That means the data cannot be put to good use. No auto-magic workflows, staffed by erstwhile document automation, and a vanguard of AI. No data story-telling. No revealing patterns of data. No insight into the vast warrens of data or evidence provided by a client. No intelligent guesses at a more economically secure future. And ultimately, less time working towards a more just and fair future, if the vocational ideals of the profession remain intact.

Why would anyone risk continuous and abject failure at these tasks?

The frequent answer often is “I don’t need to do so at the moment”. Well, no one ever needs to do something until they have to. A tautology, but everyone forgets the phrase “when push comes to shove”. Darwin definitely saw the effects of that writ large, over generations and species: only the fittest survive.

So what can one do? On top of the questions above, sign up for courses, both online and offline, offered by educational institutions such as SMU, NUS, or even Coursera and EdX. At Dentons Rodyk, we run our own inhouse seminars on such topics.

From Averages to Algorithms: Why Statistical Knowledge Is No Longer Your Nemesis

Apart from understanding how data works, gone are the days when knowing your averages was enough. In our sophisticated digital era, a lawyer’s toolkit must include statistical familiarity: if not with the actual handling of numbers, then with the intuitions underlying important concepts.

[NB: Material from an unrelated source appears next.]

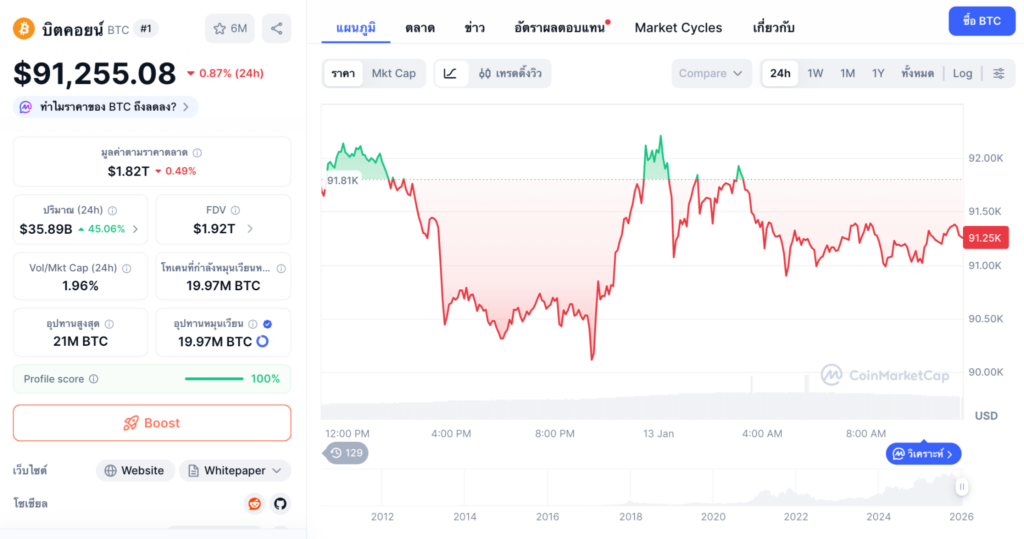
Task: Click the star watchlist button showing 6M
Action: pos(230,28)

For instance, consider risk assessment: evaluating the likelihood of litigation or regulatory issues may require more than just surface-level number crunching of potential amounts of liability. What factors should one consider? Are they qualitative or quantitative? Are they discrete or continuous variables? Can factors come together to reveal new insights? Does the mean of a dataset count for anything? Is it big enough?

Another area is dispute resolution. Using dispute resolution analytics software involves sophisticated statistics about judges, arbitrators, and counsel as well. Both involve deeper dives into predictive analytics, understanding the nuances of correlation versus causation, and recognizing statistical outliers.

To paraphrase authors such as Nassim Nicholas Taleb, your usual assumptions about the bell-shaped curves that so often mark the Singapore experience, perhaps do not matter as much as the outlier events that characterise the modern world. So it is for law as well.

For example, if the law is as elite as it is, does placing performance on the bell curve, which we take for granted, actually reflect the realities of practice? In other words, is performance of a select group of professionals anything like a naturally occurring attribute such as physical height? Perhaps, one can be more honest and transparent when one approaches it as a resource allocation tool. Statistics may prove useful in providing insights into issues such as retention, and other human resource issues in the profession. Asking questions through a statistical lens also provides another avenue for reflection, and self-awareness in the profession. If we looked at other statistics, besides the bell curves that yielded most of our places as the crème de la crème of academic crops and entry to law school, do other statistics support the pride, prestige, and elite status of the profession?

Extrapolating, the same analysis can be applied to risks facing clients. In many ways, the profession can use these statistical tools to the risks that clients face – especially where finance is involved. There is a subtle distinction between being sensitive to outliers, and an approach where one assumes that the worst that can happen, happens – for everything!

Yet another area is that of pricing analysis, a discipline well on its way in other jurisdictions. How can we charge better in such a competitive space? Will Singapore follow?

Conclusion

As we embrace AI and data, remember, it’s not just about using AI as a tool; it’s about harnessing the power of data and algorithms to inform our decisions, and improve our work.

For the legal profession, this means diving far deeper into data literacy and statistical knowledge than we have. It requires a cultural sea-change, and in many ways a humility to admit that lawyers have lagged behind technologically.

The future is not just about understanding the law, but understanding the language of data that increasingly defines, constrains, and yet amplifies, the human condition. So, grab your digital compass, and start navigating this brave new world. There is no better way to start than to try.

Thank you to Professors Alexander Joseph Woon, and Jerrold Soh, for reading drafts of this. Any errors and omissions are my own.

Annex

Where is the information stored?
How is the information stored?
What data format is the information stored in? E.g. Both Microsoft Word documents and webpages use markup languages in their backend
How does the data format work? E.g. Does your PDF store image or structured document information?
How is the information transferred?
What can be done with such information?
Who uses the information?
Who should not be able to?